> ASSIGNMENT
In the summary on butanol-producing clostridia, what effect does inactivating the transcriptional regulator have?

> PAGE EXTRACT
■ ■ ■ ■ ■ ■ ■
Molecular insights into transcriptional regulation for the optimisation of butanol-producing clostridia.

In the early 20th century, industrial production of acetone and butanol relied on large scale microbial fermentations carried out by solvent producing members of the genus Clostridium. Today this classical 'AB fermentation' process is no longer economically viable. Thus, it is important to improve the organisms' performance through metabolic engineering, aiming at increasing butanol titres, yields and productivity. However, decisive breakthroughs are yet to be made in order to establish a sustainable production of biofuels and chemicals through this route. The strain Clostridium acetobutylicum is of particular interest for genetic engineering, but a better understanding of the organisms' physiology, in particular the mechanisms that govern timing and extent of solvent formation is required. Bacterial communication mechanisms play a crucial role in butanol and acetone formation and novel transcriptional regulators of the RRNPP family have been identified as being an important part of this system. The overall objective of this project is to investigate the molecular basis of the transcriptional regulator's mode of action in order to engineer high performance butanol producing strains using structural biology, protein engineering, biochemistry, microbiology and genetic engineering techniques. Inactivation of this regulator almost completely abolishes the formation of both acetone and butanol. The protein appears to be inactive when cells are actively growing but adopts an active state when the bacteria enter stationary phase and begin to produce solvents. A detailed understanding of the underlying molecular mechanism will greatly facilitate successful engineering of improved solvent producing strains. In addition, as homologues of this regulator are also present in all species of the genus Clostridium, including its pathogenic members, novel insights into how organisms operate that cause diarrhoea, tetanus and botulism will also be gained.
■ ■ ■ ■ ■ ■ ■
> SUPPLIED DATA
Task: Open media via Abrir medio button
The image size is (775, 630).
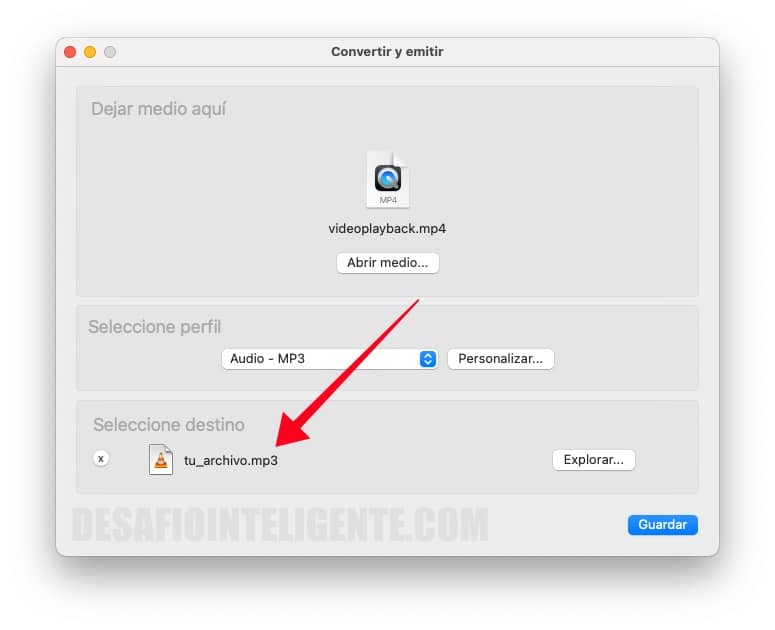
■ ■ ■ ■ ■ ■ ■
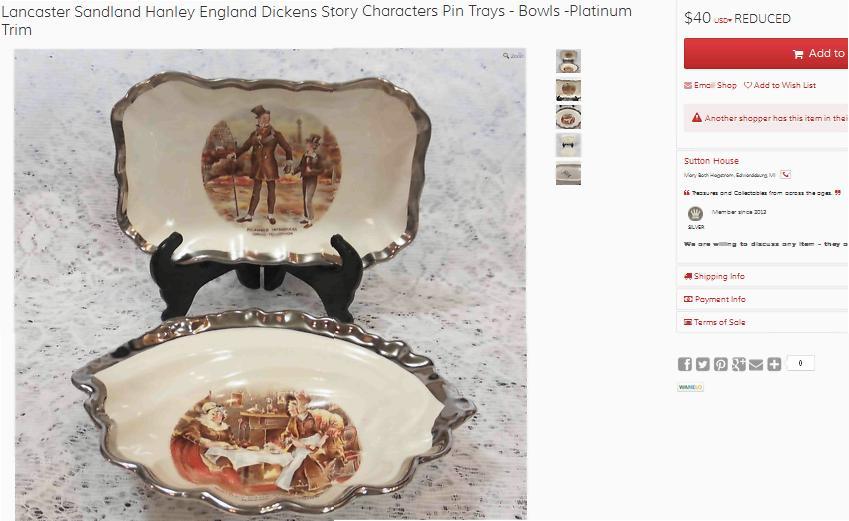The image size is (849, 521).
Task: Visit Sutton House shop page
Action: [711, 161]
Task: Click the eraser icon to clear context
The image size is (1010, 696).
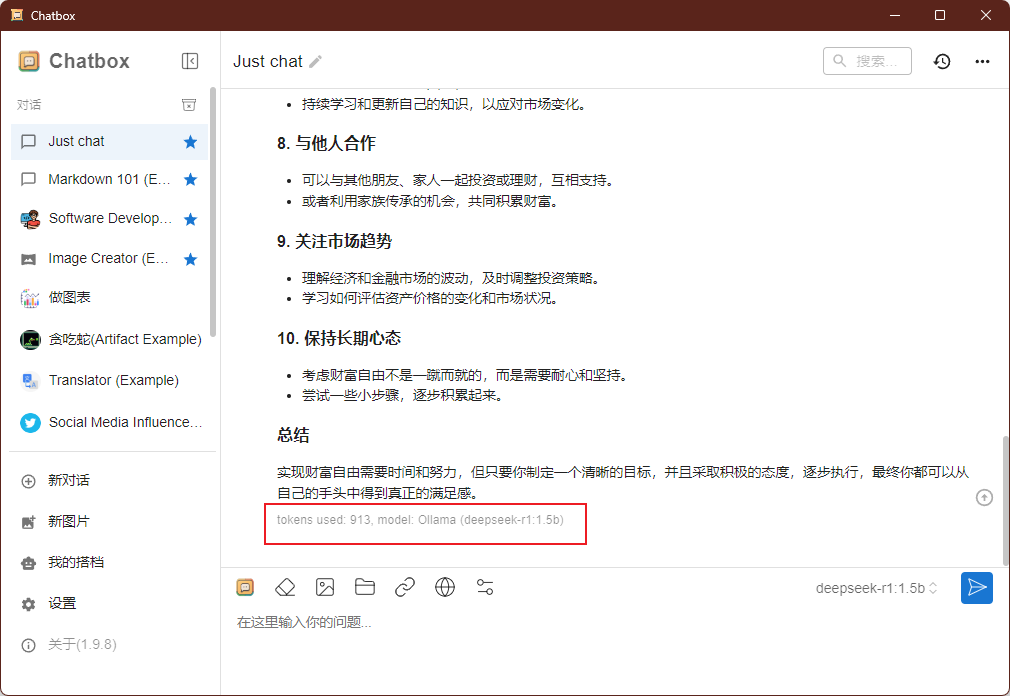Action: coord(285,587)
■ ■ ■ ■ ■ ■ ■
> THE ANSWER
It almost completely abolishes the formation of both acetone and butanol.